Task 1: Logs as Evidence of Historical Activity
The room starts by explaining why logs are so important. Logs keep a record of all actions on a system, which is key for figuring out what happened during unusual or suspicious activities. By analyzing logs, we can answer essential questions like:
- What happened?
- When did it happen?
- Where did it happen?
- Who was involved?
- Were their actions successful?
- What was the result?
This introduction helps you see the value of keeping and analyzing logs for better system security.
Task 2: Types, Formats, and Standards
In this task, we dive into the different types of logs systems generate, depending on the services they run. For example:
- Application Logs: Track the status, errors, and other details of specific applications.
- Audit Logs: Record activities that are important for regulatory compliance.
- Security Logs: Keep track of security events like logins or firewall activity.
- Server Logs: Include system, event, error, and access logs.
- System Logs: Capture system-level details like kernel activities or boot sequences.
- Network Logs: Record network traffic and connections.
- Database Logs: Track database queries and updates.
- Web Server Logs: Log web requests, URLs, response codes, etc.
We also explore log formats. I originally thought all logs were the same, but this task shows how they differ:
- Semi-Structured: Like Syslog, which is widely used for system and network logging.
- Windows Event Log (EVTX): Microsoft’s log format for Windows systems.
- Structured Logs: These follow a standard format, such as:
- JSON: Easy to read and compatible with modern programming languages.
- W3C ELF: Used for web server logs, particularly on IIS (Microsoft’s web server).
- XML: Flexible and customizable for different systems.
- Unstructured Logs: Free-form text logs, such as:
- NCSA CLF: A common web server log format used by Apache.
- NCSA Combined Log: An extended version with additional fields like referrer and user agent (used by Nginx).
We also learned about standards like the Syslog Protocol and Common Event Expression (CEE), which help create and manage log data more effectively.
Task 4: Collection and Management of Logs
Log collection is crucial for analyzing logs properly. It involves gathering logs from various sources like servers, software, and databases.
Good log management ensures that logs are stored securely and can be retrieved quickly when needed. Centralizing logs is essential for easy access, analysis, and fast incident response. Centralized systems often come with features like real-time detection and automatic notifications.

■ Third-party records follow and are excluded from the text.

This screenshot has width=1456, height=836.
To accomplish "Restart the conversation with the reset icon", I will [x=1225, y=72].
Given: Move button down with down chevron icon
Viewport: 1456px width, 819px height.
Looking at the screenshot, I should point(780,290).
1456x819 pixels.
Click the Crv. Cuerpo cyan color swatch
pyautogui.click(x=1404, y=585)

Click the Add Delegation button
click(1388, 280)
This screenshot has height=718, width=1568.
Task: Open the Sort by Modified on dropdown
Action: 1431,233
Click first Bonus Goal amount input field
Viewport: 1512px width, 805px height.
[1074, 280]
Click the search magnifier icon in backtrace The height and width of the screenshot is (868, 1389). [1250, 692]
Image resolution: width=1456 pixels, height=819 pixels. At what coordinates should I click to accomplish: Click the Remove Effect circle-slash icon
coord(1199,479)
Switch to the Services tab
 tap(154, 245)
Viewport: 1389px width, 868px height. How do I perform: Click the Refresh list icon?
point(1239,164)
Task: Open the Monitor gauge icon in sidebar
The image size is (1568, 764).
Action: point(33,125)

Task 5: Managing Storage, Deletion, and Retention
I was wondering how we could store so many logs, especially in a big company, and this task answered my question. There are different types of storage:
- Hot Storage: For logs from the last 3-6 months, allowing real-time queries.
- Warm Storage: For logs from 6 months to 2 years, accessible but not as fast.
- Cold Storage: For older logs (2-5 years), archived and used mainly for historical analysis.
Task 6: Log Analysis – How to Do It
Finally, we learned how to analyze logs effectively. Since logs come from different sources and in different formats, raw logs aren’t easy to work with. That’s where the log analysis process comes in. It includes:
- Parsing: Breaking down logs into manageable pieces.
- Normalization: Standardizing data from different sources to make comparisons easier.
- Sorting: Organizing logs by time, severity, or other factors to spot trends or anomalies.
- Classification: Categorizing logs based on severity, source, or other characteristics.
- Enrichment: Adding context to logs, like geographical data or user information, to make them more meaningful.
- Correlation: Connecting related events to see patterns or relationships.
- Visualization: Using graphs or charts to make data easier to understand.
- Reporting: Summarizing the log data to help decision-making or meet compliance needs.
Conclusion
I loved this room! Logs can seem intimidating to most cybersecurity students because we don’t hear about them enough, and they look difficult to read or analyze. But this room made logs easy to understand and even fun. Logs are definitely something I want to explore more, especially since they’re fundamental to SOC analysis. Highly recommended!